Alors qu’ils s’orientent de plus en plus vers la simplification du travail du sol, les agriculteurs, privés de glyphosate, n’auront pas d’autre choix que de revenir au travail mécanique, plus exigeant en main d’oeuvre, en carburant, plus onéreux, émetteur de CO2, peu favorable à la structure du sol et difficile voire impossible à effectuer en diverses situations (sol humide, terrains pentus ou caillouteux, vergers avec système d’irrigation au sol, …).

Plus grave les « techniques de conservation des sols »associant semis direct et couvert végétal en interculture dont les bénéfices économiques, agronomiques et environnementaux en font un modèle pour l’agroécologie seront condamnées. Elles répondaient pourtant à «l’initiative 4 pour 1000» pour améliorer la fertilité des sols, elles réduisent les émissions de CO2 en le séquestrant dans le sol et contribuent à l’amélioration de la biodiversité en activant la vie biologique des sols et en offrant refuge et nourriture à la faune sauvage sur des terres avec une couverture végétale permanente.

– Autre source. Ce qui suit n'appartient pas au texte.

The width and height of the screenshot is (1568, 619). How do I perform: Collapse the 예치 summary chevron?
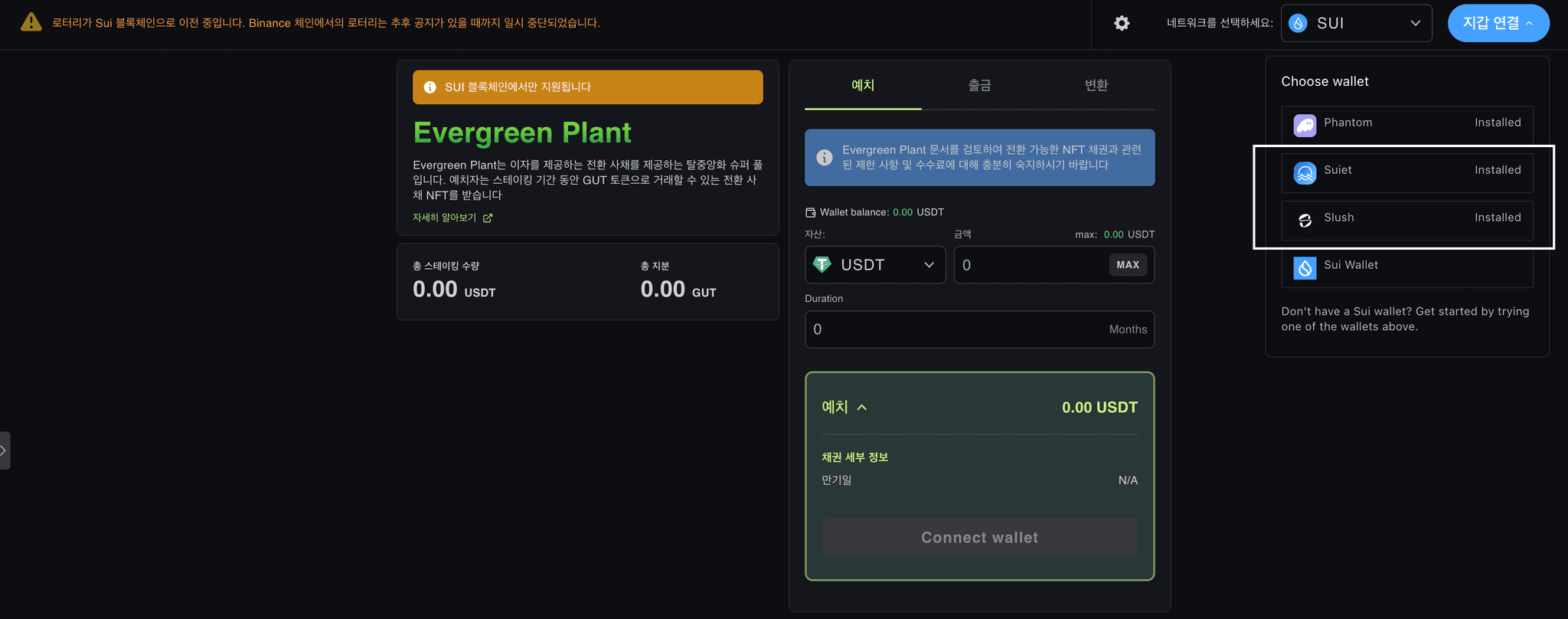[x=862, y=408]
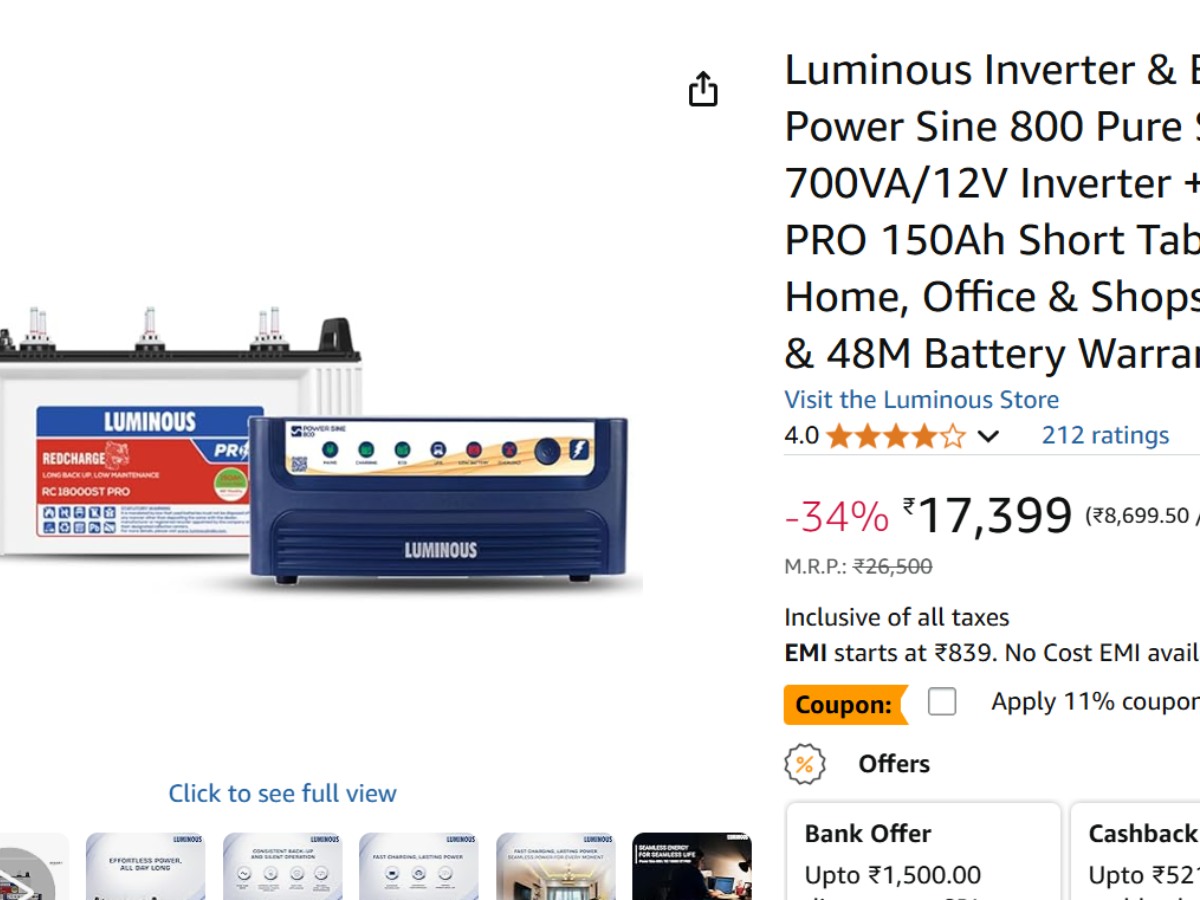This screenshot has width=1200, height=900.
Task: Select the Effortless Power All Day Long thumbnail
Action: (x=145, y=866)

Plus que l’agriculture, c’est toute la société qui sera touchée

L’abandon du glyphosate conduira à de nombreuses autres impasses techniques, notamment pour lutter contre les mauvaises herbes vivaces (chiendents, liserons, chardons, ronces, …) qui
recoloniseront rapidement champs, vignes et vergers. Même avec l’assistance des outils du numérique et de l’automatisation des matériels, l’agriculture française fera un bond en arrière, perdra en compétitivité, dégradera son impact environnemental et les consommateurs subiront la hausse des coûts de production.